First of all, we install the request library by launching the command as follows :
pip3 install requests
The method we gonna use here is brute-forcing, in other words, we gonna test all common subdomain names of that particular domain, whenever we receive a response from the server, that’s an indicator for us that the subdomain is alive
import requests # the domain to scan for subdomains domain = "google.com"
Now we gonna need a big list of subdomains to scan, I’ve used a list of 100 subdomains just for demonstration, but in the real world, if you really want to discover all subdomains, you gotta use a bigger list, check this github repository which contains up to 10K subdomains.
I have a file “subdomains.txt” in the current directory, make sure you do too (grab your list of your choice in this repository):
# read all subdomains
file = open("subdomains.txt")
# read all content
content = file.read()
# split by new lines
subdomains = content.splitlines()
Now subdomains list contains the subdomains we want to test, let’s brute-force:
# a list of discovered subdomains
discovered_subdomains = []
for subdomain in subdomains:
# construct the url
url = f"http://{subdomain}.{domain}"
try:
# if this raises an ERROR, that means the subdomain does not exist
requests.get(url)
except requests.ConnectionError:
# if the subdomain does not exist, just pass, print nothing
pass
else:
print("[+] Discovered subdomain:", url)
# append the discovered subdomain to our list
discovered_subdomains.append(url)
First, we build up the URL to be suitable for sending a request, then we use requests.get() function to get the HTTP response from the server, this will raise a ConnectionError exception whenever a server does not respond, that’s why we wrapped it in a try/except block.

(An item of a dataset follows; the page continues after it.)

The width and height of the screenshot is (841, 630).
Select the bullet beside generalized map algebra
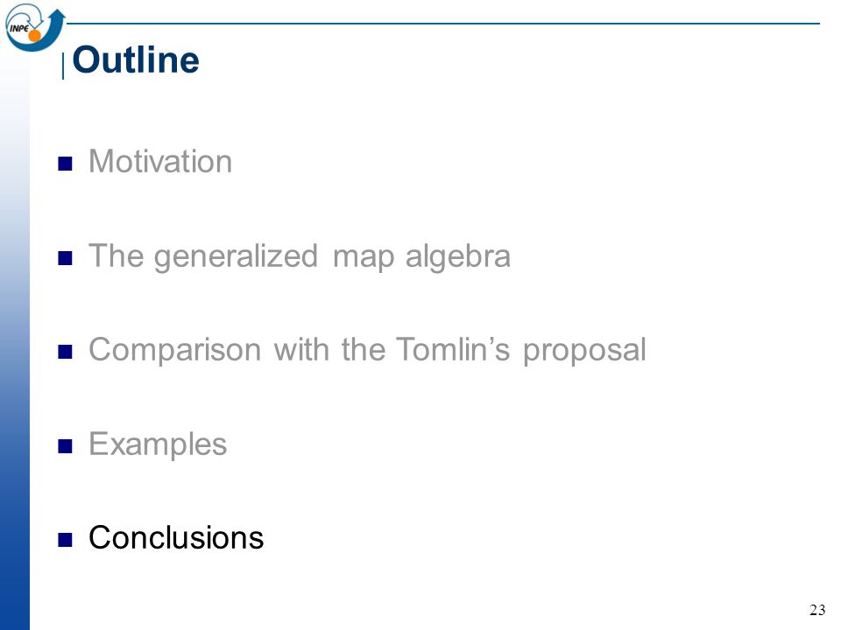pos(65,257)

When the exception wasn’t raised, then the subdomain exists. Let’s write all the discovered subdomains to a file:
# save the discovered subdomains into a file
with open("discovered_subdomains.txt", "w") as f:
for subdomain in discovered_subdomains:
print(subdomain, file=f)
Here is a part of the result when I ran the script:
Once it’s finished, you’ll see a new file discovered_subdomains.txt appears, which includes all the discovered subdomains!
Alright, we are done, Now you know how to discover subdomains of any website you really want!